───── Material provided ─────

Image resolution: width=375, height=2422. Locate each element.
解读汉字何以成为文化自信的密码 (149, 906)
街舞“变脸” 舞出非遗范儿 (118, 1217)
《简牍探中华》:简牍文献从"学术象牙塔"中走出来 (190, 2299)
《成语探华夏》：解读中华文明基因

─────

§ Prompt
Reproduce the listing above exactly, in its entirety.

§ Task output
Image resolution: width=375, height=2422. Locate each element.
解读汉字何以成为文化自信的密码 (149, 906)
街舞“变脸” 舞出非遗范儿 (118, 1217)
《简牍探中华》:简牍文献从"学术象牙塔"中走出来 (190, 2299)
《成语探华夏》：解读中华文明基因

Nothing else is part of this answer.